-- begin SUPPLIED TEXT --

Alfred Hitchcock Presents

Recap
Anthology series inspired from the original Alfred Hitchcock Presents which aired from 1962 - 1965
Review
In the 1980s, a slew of anthology series hit the airwaves and one of the longer lasting was a re-launch of Alfred Hitchcock Presents. The new series started as a television movie on NBC based on the original series that ran from 1962 to 1965. The movie remade four stories done during the original run of the show and then used colorized footage of Alfred Hitchcock to introduce each segment. The series ran for one season on NBC and then for three additional seasons on the USA Network. Throughout the production, the series saw many illustrious guest directors like Tim Burton, David Chase, Burt Reynolds, Atom Egoyan, Joan Tewkesbury, and Thomas Carter. Maybe even more impressive is the star power that starred in episodes. With actors like Ned Beatty, John Huston, Melanie Griffith, Kim Novak, Tippi Hedren, Annette O’Toole, and Bruce Davision, and those are just the actors from the pilot movie. Many big-name stars made guest appearances throughout the four-season run.

-- end SUPPLIED TEXT --
-- begin MATERIAL TO PROCESS --

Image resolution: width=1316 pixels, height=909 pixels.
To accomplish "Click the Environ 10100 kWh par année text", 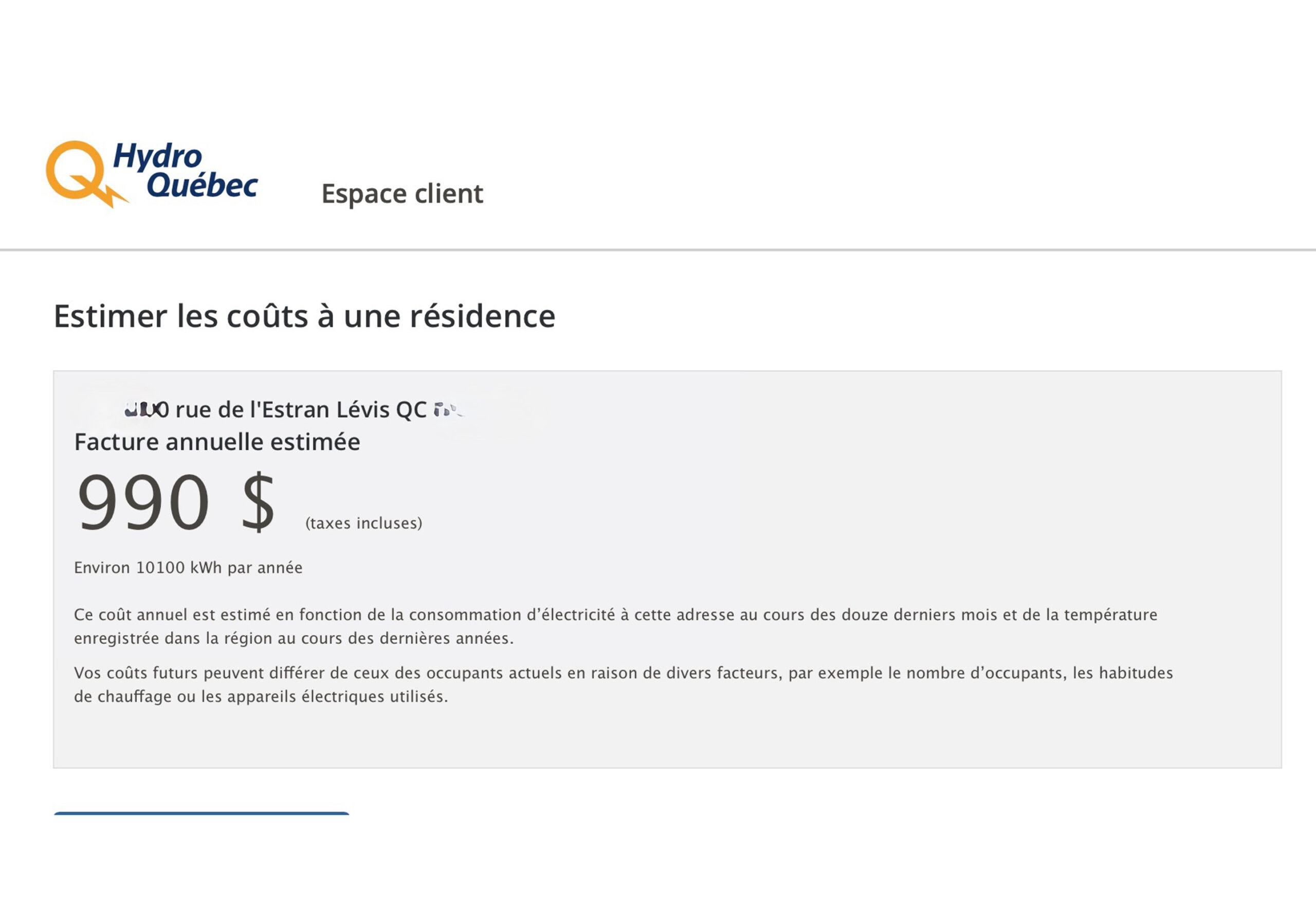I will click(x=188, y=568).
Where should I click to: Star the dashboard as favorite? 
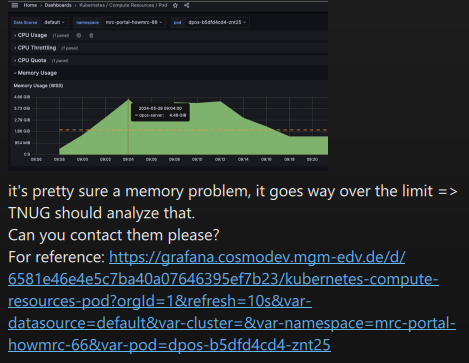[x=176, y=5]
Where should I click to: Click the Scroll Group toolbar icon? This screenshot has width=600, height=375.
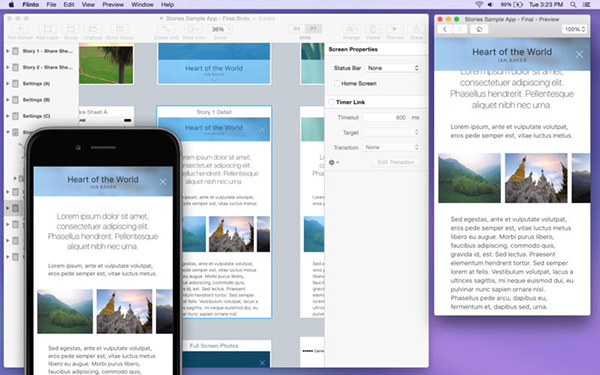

-- end MATERIAL TO PROCESS --

[TASK A]:
In the review of the Alfred Hitchcock Presents revival, how many additional seasons did the series run on the USA Network?
[TASK B]:
Transcribe everything in the records from the line containing "Where should I click to: Star" down to the end of the records, leaving out the pictures.

[REPLY A]:
Three additional seasons.

[REPLY B]:
Where should I click to: Star the dashboard as favorite? 
[x=176, y=5]
Where should I click to: Click the Scroll Group toolbar icon? This screenshot has width=600, height=375.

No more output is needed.